Circulating tumor DNA refines risk stratification of neoadjuvant therapy-resistant breast tumors.
Mark Jesus M Magbanua, Nayelis A Manon, Denise M Wolf, Samuel Rivero-Hinojosa, Ziad Ahmed, Rosalyn W Sayaman, Antony Tin, Derrick Renner, Ekaterina Kalashnikova, Lamorna Brown-Swigart, Gillian L Hirst, Christina Yau, Wen Li, Claudine Isaacs, Rebecca A Shatsky
Abstract
Open AccessEarly-stage breast cancers resistant to neoadjuvant therapy (NAT), characterized by high residual cancer burden (RCB) after treatment, have an increased risk of metastatic recurrence.
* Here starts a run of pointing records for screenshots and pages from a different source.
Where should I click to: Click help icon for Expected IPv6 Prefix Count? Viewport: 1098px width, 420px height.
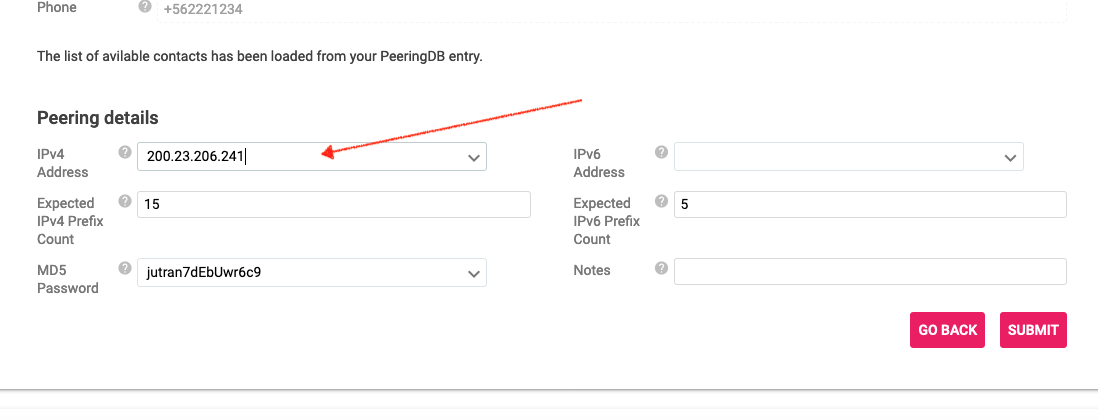[x=661, y=201]

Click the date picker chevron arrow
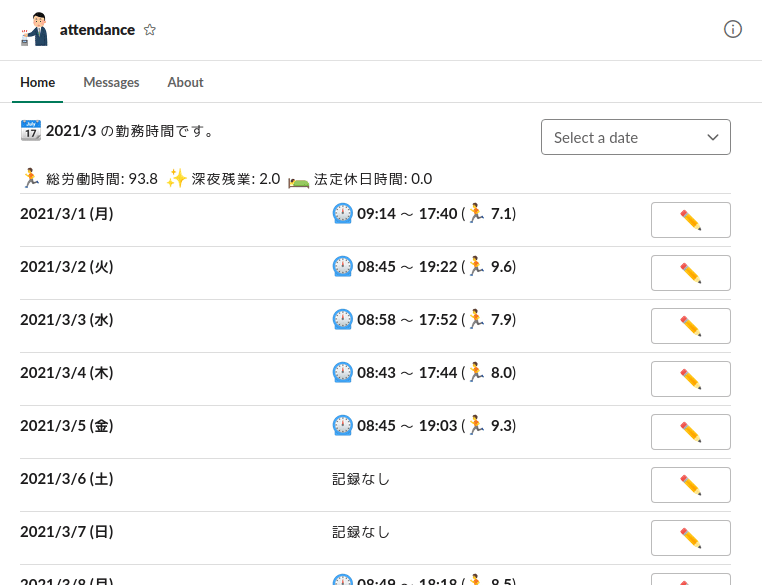713,137
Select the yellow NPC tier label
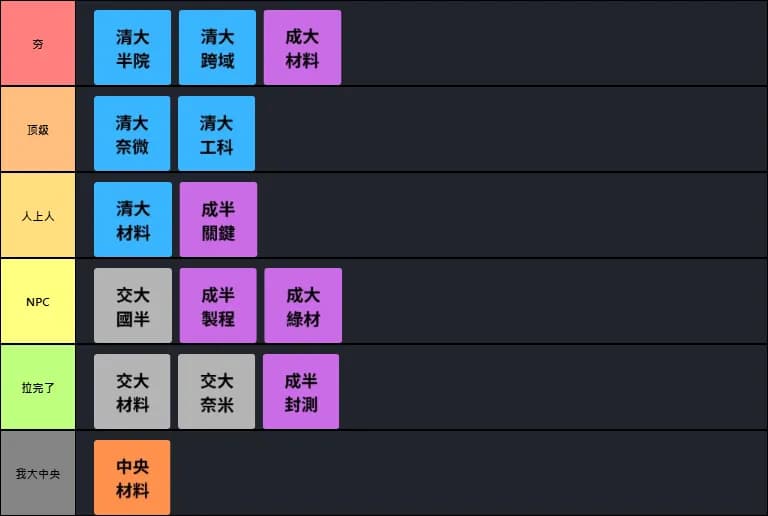Viewport: 768px width, 516px height. (38, 302)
Here, we show that circulating tumor DNA (ctDNA) detected using a tumor-informed test (1) can improve risk stratification of patients with NAT-resistant tumors (RCB-II/RCB-III) and (2) predict response to NAT. Stratification using ctDNA status at pretreatment or post-NAT and ctDNA dynamics identified NAT-resistant tumors with a significantly decreased risk of metastatic recurrence. ctDNA clearance as early as week 3 across receptor subtypes predicted favorable responses to NAT, including immunotherapies. Interestingly, less than a fifth of patients with NAT-resistant tumors were ctDNA-positive post-NAT. Serial mutation profiling of NAT-resistant tumors revealed that patient-specific ctDNA assay variants remained detectable over time, including in tumors of patients ctDNA-negative post-NAT. Refining risk stratification for NAT-resistant tumors using ctDNA and understanding ctDNA shedding in these tumors could guide treatment decisions to prevent or delay metastatic recurrence.